Review all references to use of common space. You should have the right to enter and egress at any time of day or night and access to all common spaces unless specific restrictions are contained in the lease. Also, watch out for clauses regarding common space upkeep or charges.
The lease should clearly state what utilities are the responsibility of the tenant as well as what should be paid by the landlord. The same goes for charges for maintenance and repairs for any problems not the result of misuse or neglect on the part of the tenant.
Is there are space in the lease or reference to an addendum where notes regarding the condition of the property at delivery may be noted.
Is there any defined allowance for tenant improvements?
What rights to signage are included in the office space lease?
Does the lease provide for delivery of a punch list after tenant improvements are accomplished?
Some suggestions to help you become a little more of a lease-expert
Length of Lease and Renewal Options:
The initial office lease period should give you enough time to settle in and determine how this location works for your business but not so long that you must pay a stiff penalty if you decide to move on after two or three years. Try to negotiate a shorter-term lease with a renewal options. Keep in mind that your company’s needs may change, you might get sucked into an office space lease that is too big or small, or with a rent that is above-market if demand for space later drops.
Watch out for the clause that establishes the amount or percentage at which rent can go up and the specific periods at which this change can occur. Rent should not increase more than annually and should have a reasonable cap set on it so that the cost of leasing the office space does not become outrageous in a short period of time.

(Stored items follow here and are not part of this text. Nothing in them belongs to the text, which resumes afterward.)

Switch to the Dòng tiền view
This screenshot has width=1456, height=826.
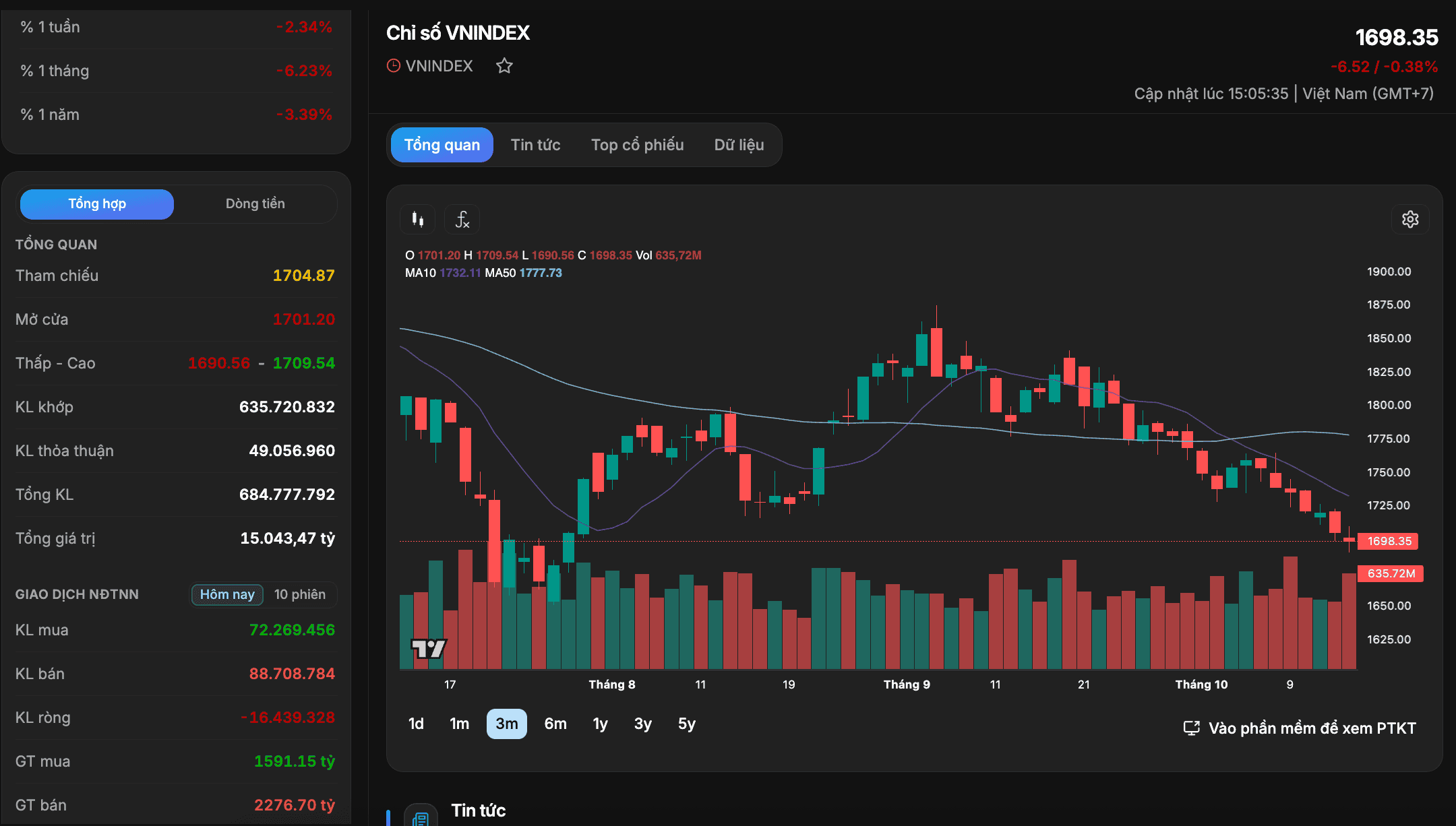pyautogui.click(x=255, y=204)
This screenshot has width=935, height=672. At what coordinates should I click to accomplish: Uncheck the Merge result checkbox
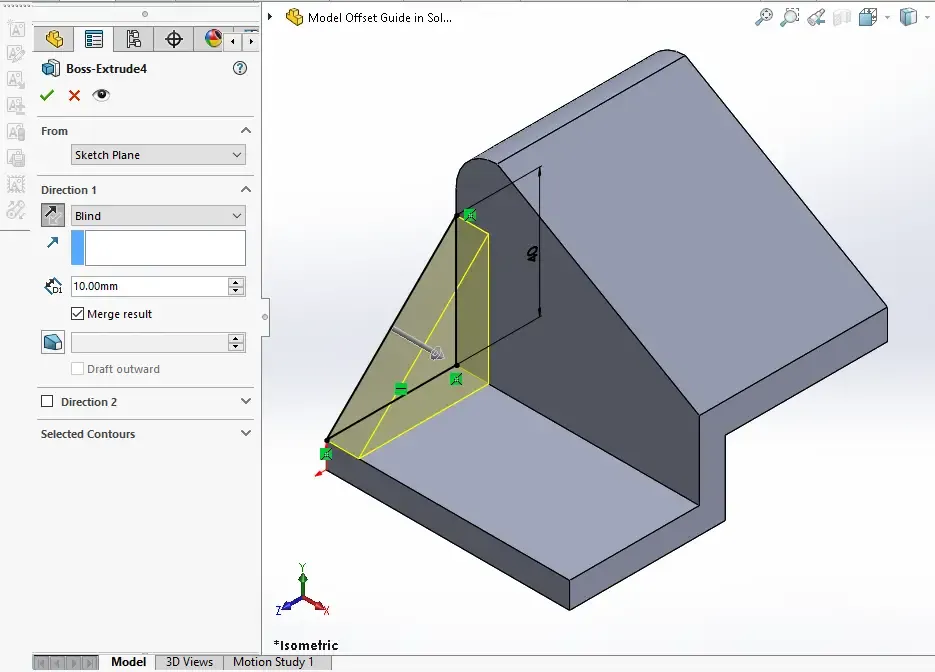coord(78,314)
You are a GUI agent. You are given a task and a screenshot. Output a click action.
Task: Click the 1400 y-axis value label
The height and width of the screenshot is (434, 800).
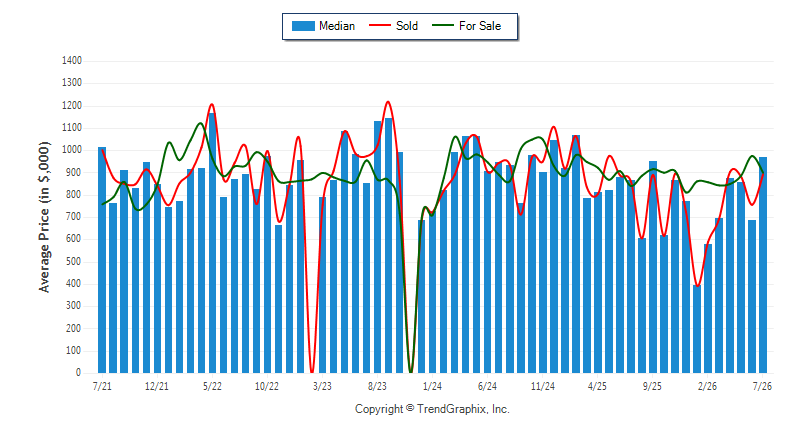tap(72, 61)
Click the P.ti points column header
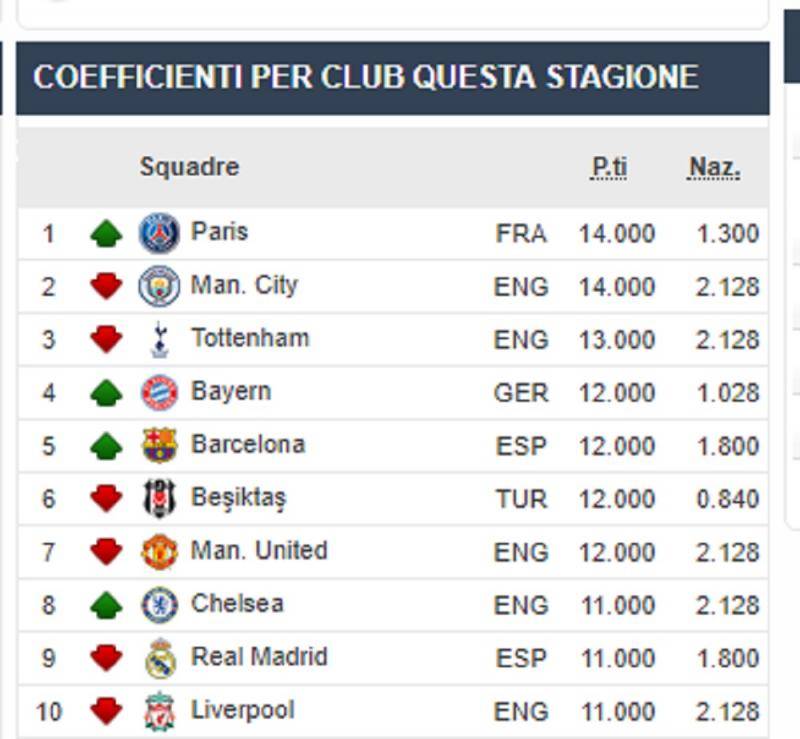 (x=609, y=167)
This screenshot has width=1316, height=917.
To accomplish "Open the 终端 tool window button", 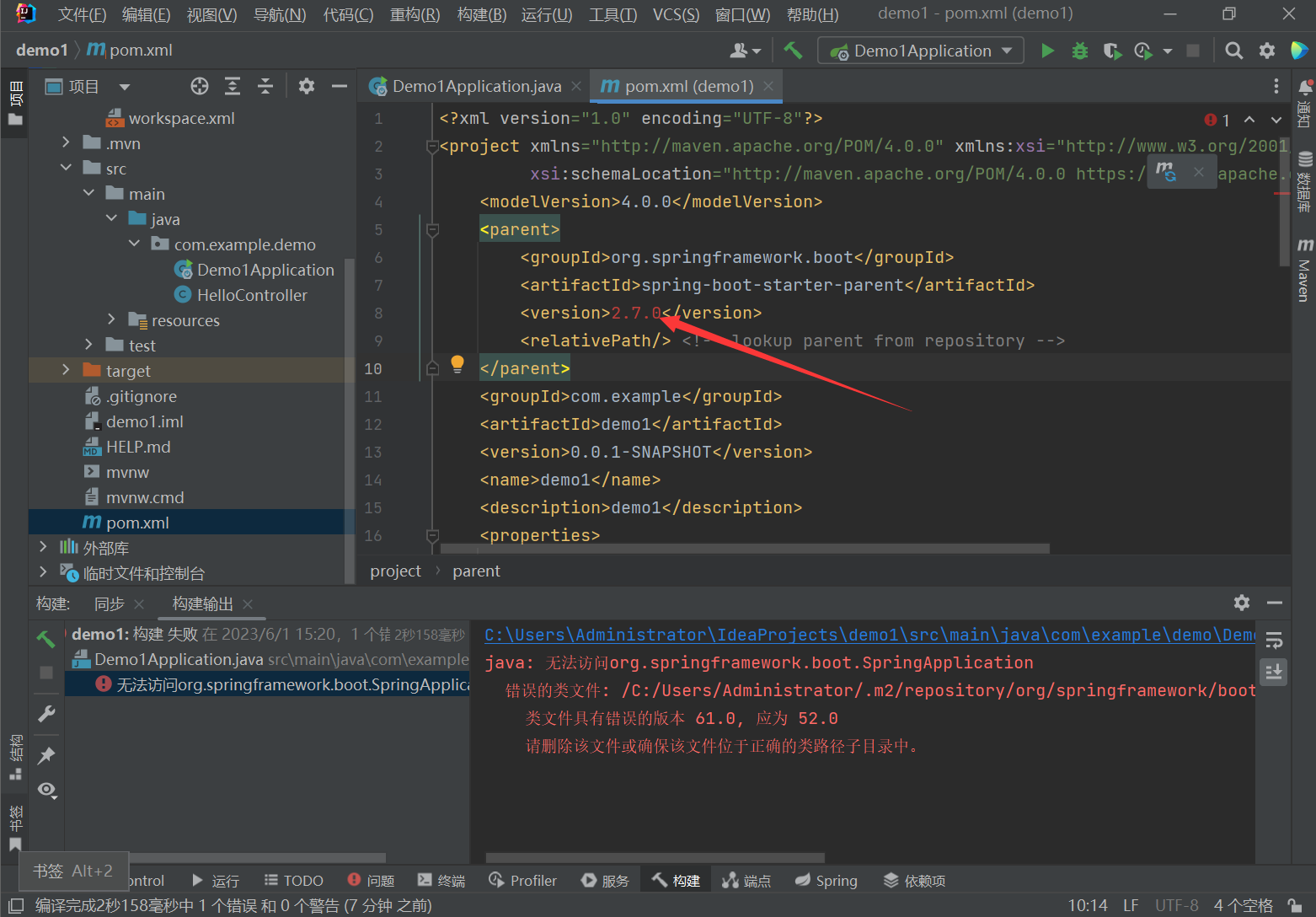I will tap(441, 881).
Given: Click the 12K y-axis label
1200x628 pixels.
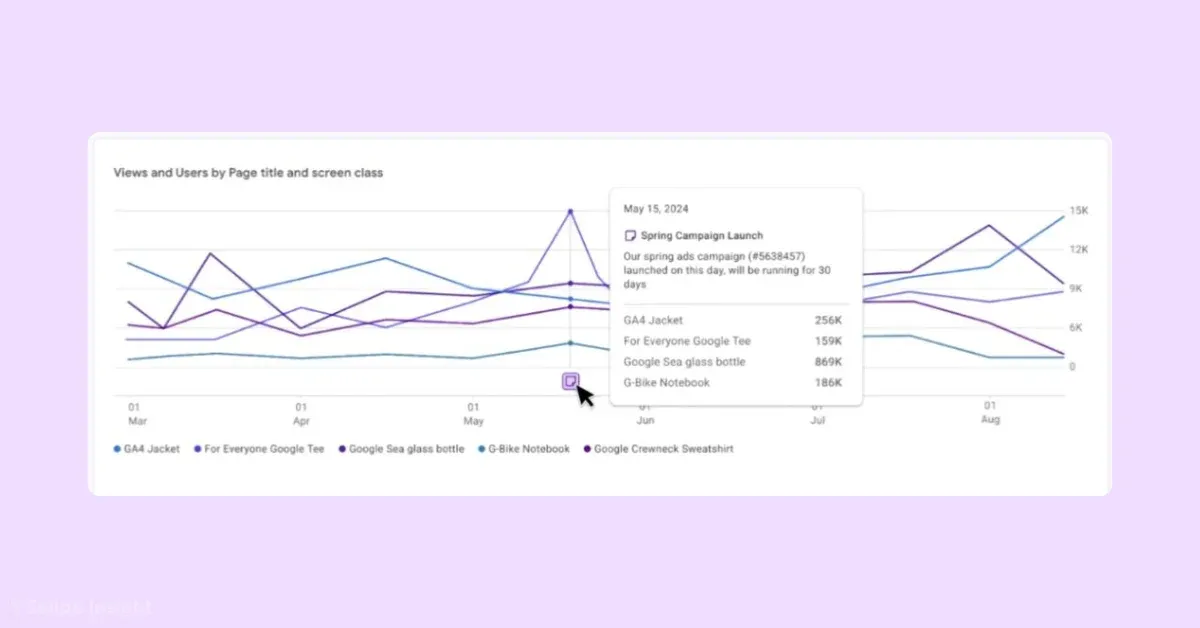Looking at the screenshot, I should tap(1079, 250).
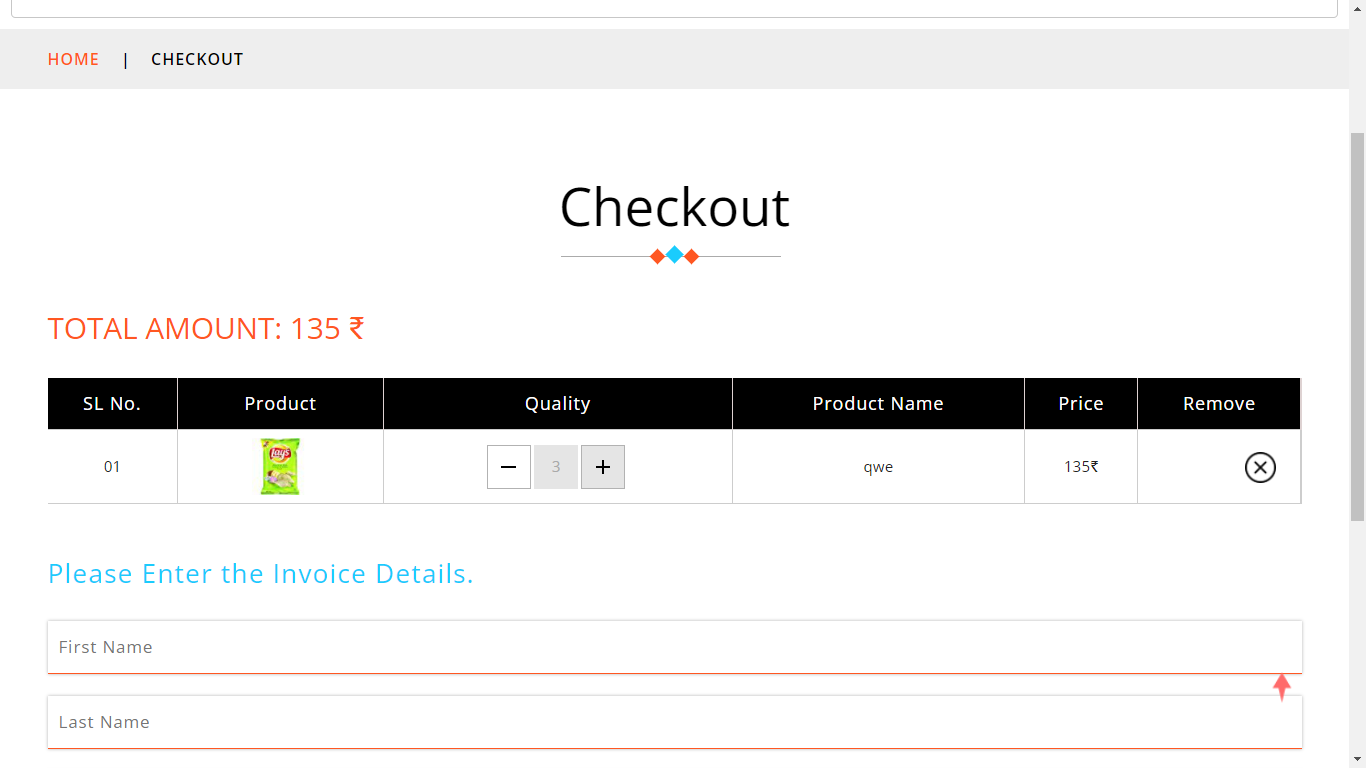Focus the First Name input field
This screenshot has height=768, width=1366.
pyautogui.click(x=675, y=646)
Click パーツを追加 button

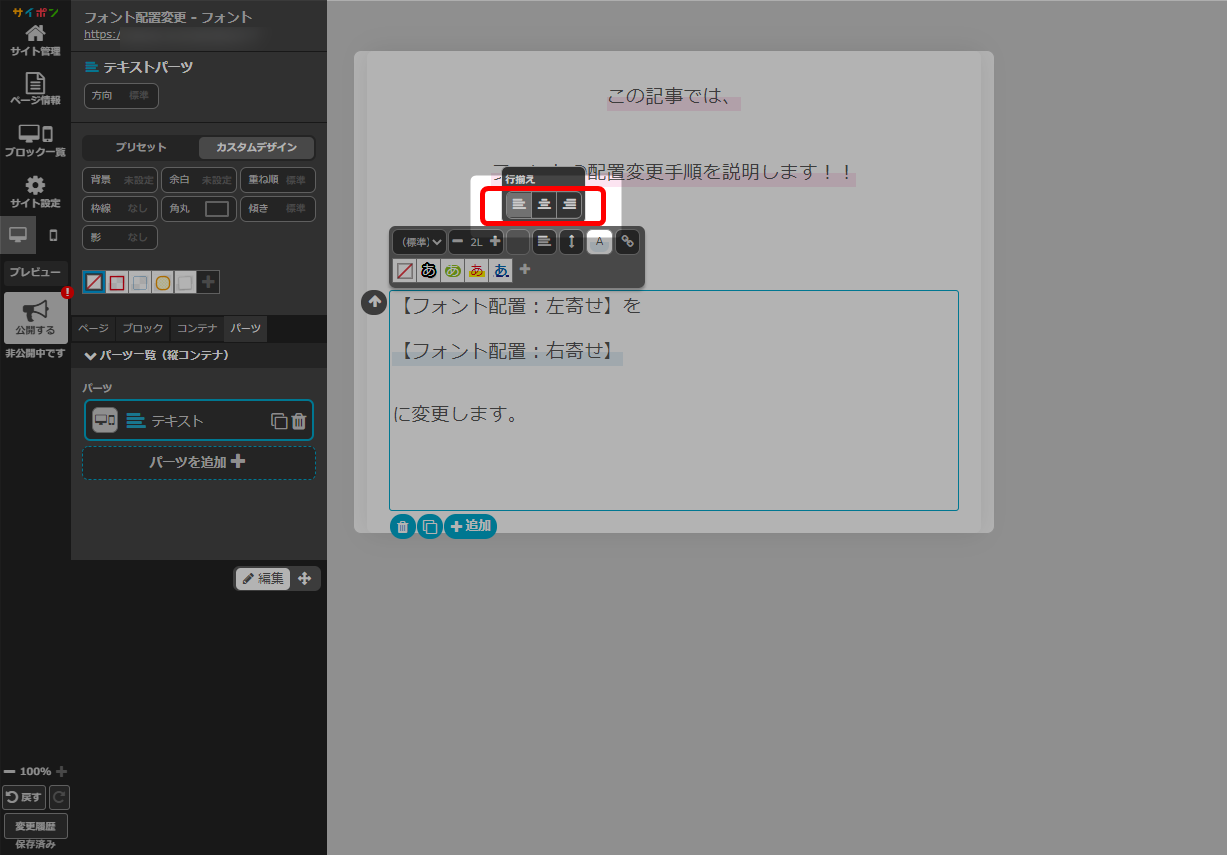click(x=198, y=462)
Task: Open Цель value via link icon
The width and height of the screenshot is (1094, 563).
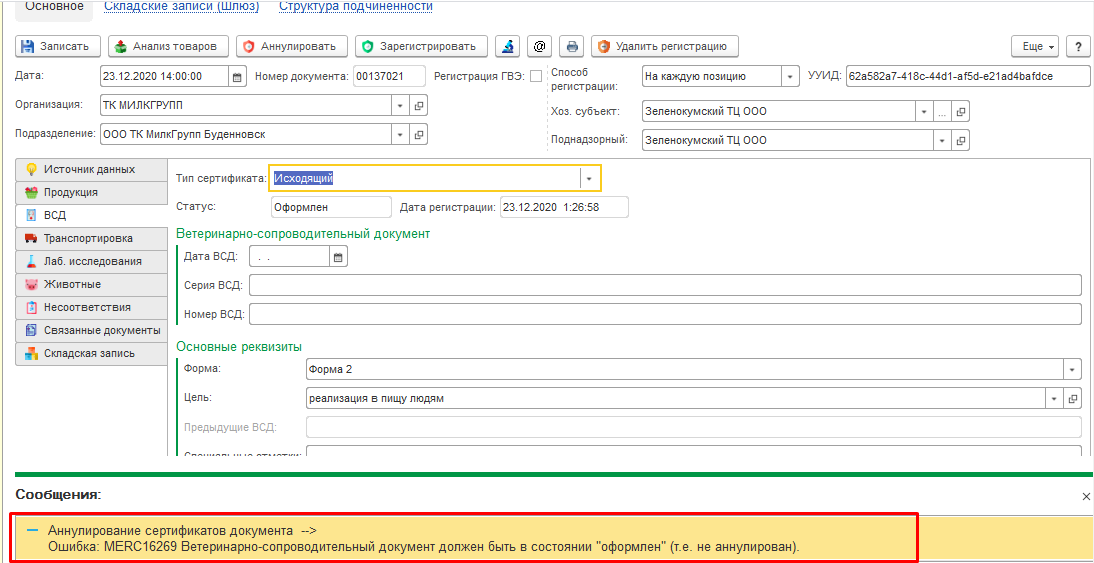Action: pos(1072,398)
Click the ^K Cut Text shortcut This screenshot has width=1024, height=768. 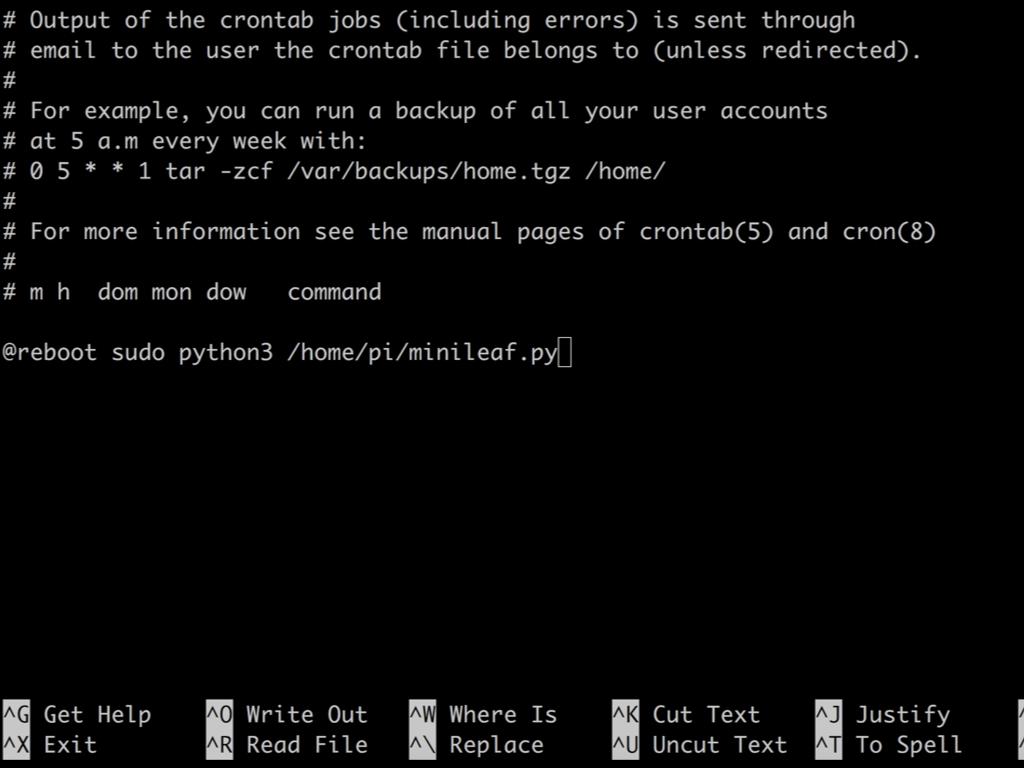[686, 714]
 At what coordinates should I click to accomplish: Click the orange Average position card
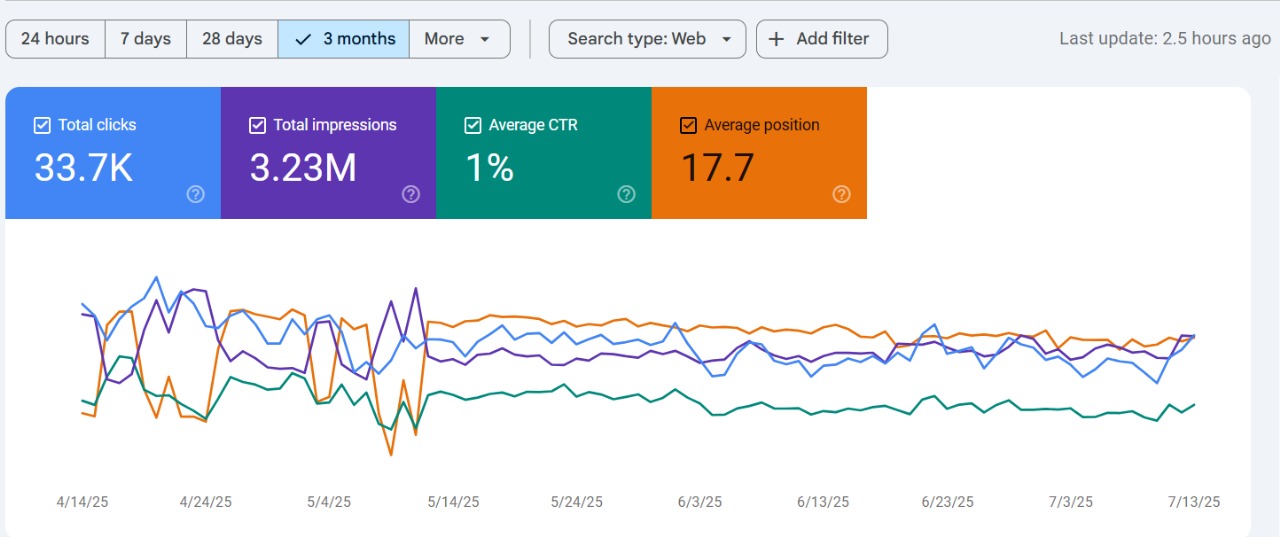(x=759, y=153)
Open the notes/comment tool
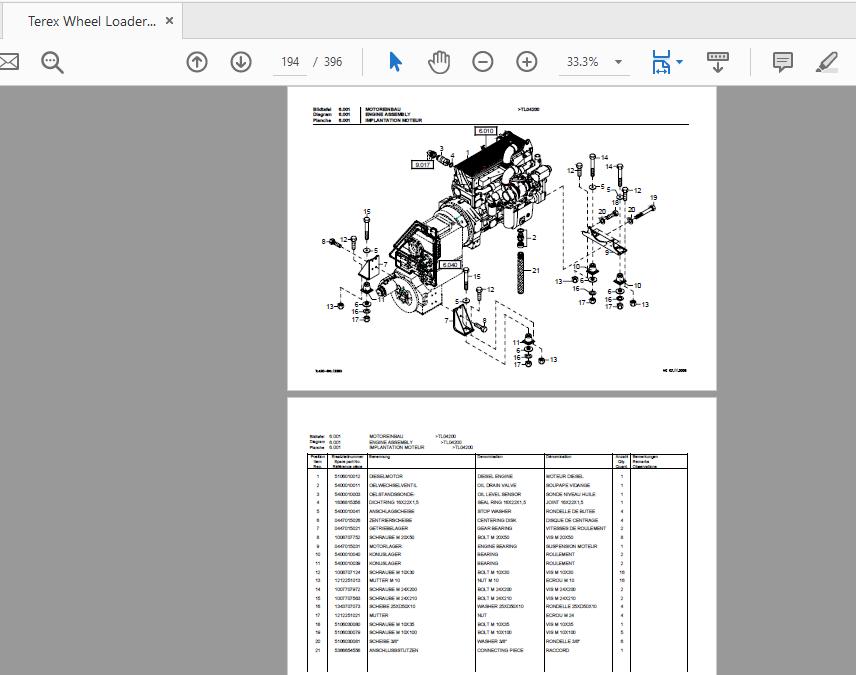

Usually, landlords refer the annual increases on the percentage increases in Consumer Price Index or CPI, try to arrange for a CPI rent increase that does not set in for at least the first two years of the term. Then, you can try to have the cap on the amount of each year’s increase.
Be sure you and your office lease broker understand exactly what costs can be passed long to you or what percentage of those costs can be passed along. Examples can include property tax increases, specific repair costs not caused by your occupancy and the increasing cost of services to the building. Your rent increase should cover the costs associated with increased service costs or taxes and only those building repairs caused by you should be passed along to you.
Landlord’s Right to Early Termination
Check what verbiage is used regarding what, if any, rights the landlord has to terminate your office space lease early and what conditions must be met to justify such early termination. If this clause is too liberal in favor of the landlord, you could easily find yourself seeking different office space much sooner than your business plan set forth. This can be expensive and time consuming for your business and can be avoided with the right wording in this area of the lease.
Repairs, replacements and improvements:
Be mindful about the office space lease clause that says that the tenant must restore the property to its original condition. If this was mentioned to the agreement, try to state that it will be returned to in same condition at the beginning of the least EXCLUDING (1) ordinary wear and tear, (2) damage by fire and untoward incidents, loss or casualty not the fault of the tenant, (3) improvements approved by the Landlords.
Payment from Corporate Owners:
Watch out for verbiage indicating payment can be sought from the corporate owners rather than the corporation itself. While some office space owners like to have this protection in the event a business becomes financially insolvent, it does give a landlord too much recourse into the business owners’ private finances to allow entry into the final lease.
One-Sided Lease Provisions:
Be cautious about the landlords that use form lease agreement that can be one-sided. Negotiate on the provisions that are favorable to the landlord. Below are the common types of provisions that one-sided and landlord favorable:
Passing on to the tenants, without limit, increased operating costs like property taxes, repairs and or insurance expenses.
Landlords disclaiming responsibility for compliance with environmental laws or government act (e.g., disabilities acts)
Requiring tenants to pay for tax increases
Landlords reserving rights to terminate the lease at their convenience.
Prohibiting subletting and assignments.
These are only a few of the clauses that an office space renter should be on the alert for. Turn to your office space broker for the best possible advice on all areas of the lease and lease negotiation process.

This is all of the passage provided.